**BRANO FORNITO:**
---------------

L’art. 117, secondo comma, lett. s), Cost., nella riforma attuata con L. cost. n. 3 del 2001, ha compreso la tutela dei beni culturali tra le materie di competenza esclusiva dello Stato, mentre il comma successivo ha annoverato tra le materie di legislazione concorrente la valorizzazione dei beni culturali e ambientali e la promozione e organizzazione di attività culturali. La fruizione collettiva del patrimonio culturale diventa allora elemento da rendere comune sia alla tutela che alla valorizzazione: si individua, si protegge e si conserva il bene affinché possa essere offerto alla conoscenza e al godimento collettivi. Ciò consente di comprendere che l’attività di tutela non può, se vuole raggiungere il suo obiettivo – che è quello della fruibilità collettiva – , scindersi dall’attività di valorizzazione in quanto entrambe complementariamente indirizzate al perseguimento di un unico obiettivo, quello costituzionalmente garantito dello sviluppo della cultura (art. 9, primo comma, Cost.) e della formazione personale e culturale dell’individuo (artt. 2 e 33 Cost.).

Se, dunque, tutela e valorizzazione sono due facce della stessa medaglia e se entrambe sono finalizzate alla fruizione collettiva, perché rifiutare l’idea che oltre al servizio pubblico – svolto per garantire la fruibilità del bene culturale – ci possano essere una serie di servizi, di natura economica (e dunque economicamente produttivi) che possono coesistere con esso e che anzi migliorano la fruibilità stessa del bene da parte del pubblico? Se è vero che non ci si può fermare alla mera conservazione del patrimonio culturale (a che pro conservare i beni culturali se poi non li si mettono a disposizione della collettività e non generano conoscenza e memoria?) occorre incentivare tutti quei servizi che consentono alla collettività di fruire del bene culturale, senza però togliere al soggetto pubblico le risorse per svolgere il suo ruolo fondamentale di “tutore”. Ciò è realizzabile solamente affidandosi alle capacità non solo economiche, ma anche creative, innovative, in una sola parola “imprenditoriali”, dei privati.

 

2. Per evitare di incorrere in falsi ideologismi occorre, dunque, convergere su un concetto unitario, e “giuridicamente realizzabile” di privatizzazione.

Bisogna, anzitutto, partire da un presupposto fondamentale: privatizzazione non significa mera sostituzione di un soggetto pubblico con un soggetto privato; si tratta, invero, di una graduale e differenziata introduzione nell’ambito dei beni culturali di attori, interessi e obiettivi privati, di tipo imprenditoriale e non-profit.

---------------

**MATERIALE DI RIFERIMENTO:**
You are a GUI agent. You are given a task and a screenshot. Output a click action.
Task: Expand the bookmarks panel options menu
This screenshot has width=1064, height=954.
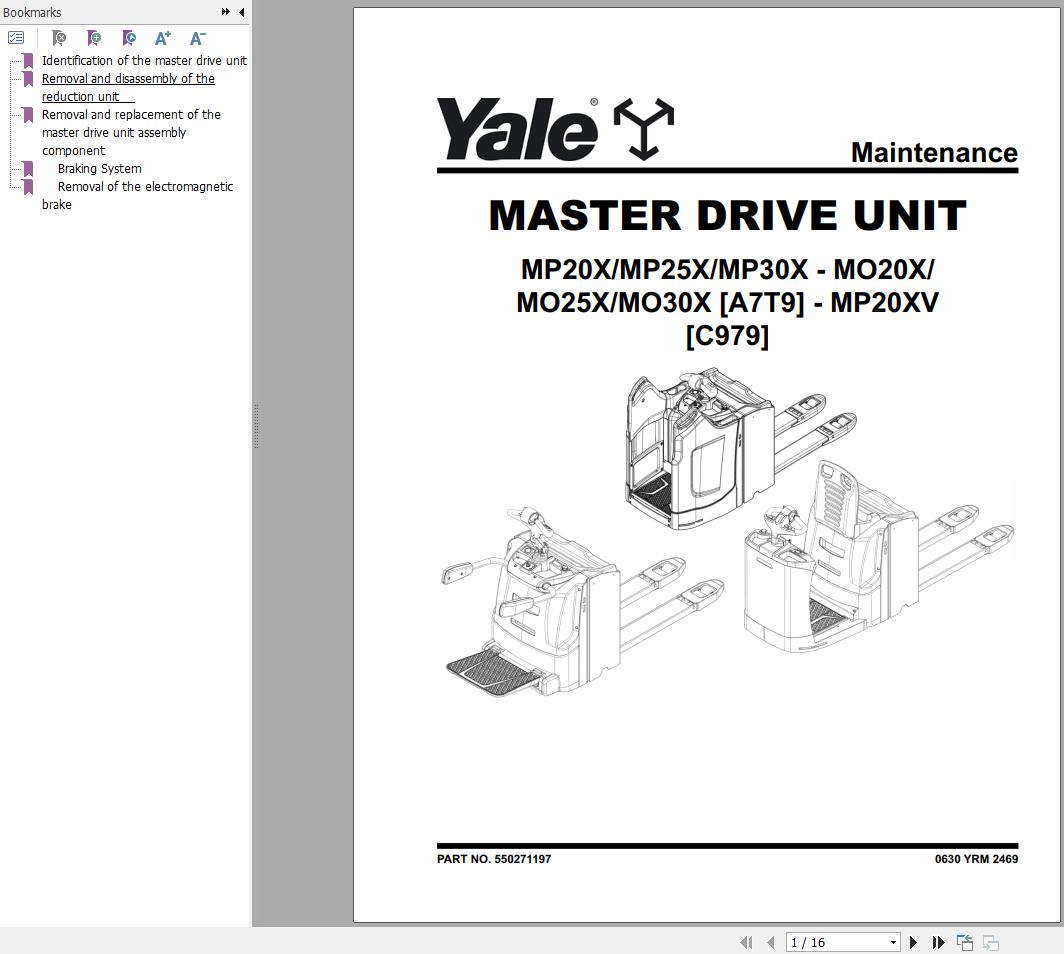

---------------

Per favore, ricopia fedelmente una parte del brano sulla tutela e la valorizzazione dei beni culturali, partendo da "2. Per evitare" e terminando con "imprenditoriale e non-profit.". Le righe sono materiale a sé stante, distinto dal brano.

2. Per evitare di incorrere in falsi ideologismi occorre, dunque, convergere su un concetto unitario, e “giuridicamente realizzabile” di privatizzazione.

Bisogna, anzitutto, partire da un presupposto fondamentale: privatizzazione non significa mera sostituzione di un soggetto pubblico con un soggetto privato; si tratta, invero, di una graduale e differenziata introduzione nell’ambito dei beni culturali di attori, interessi e obiettivi privati, di tipo imprenditoriale e non-profit.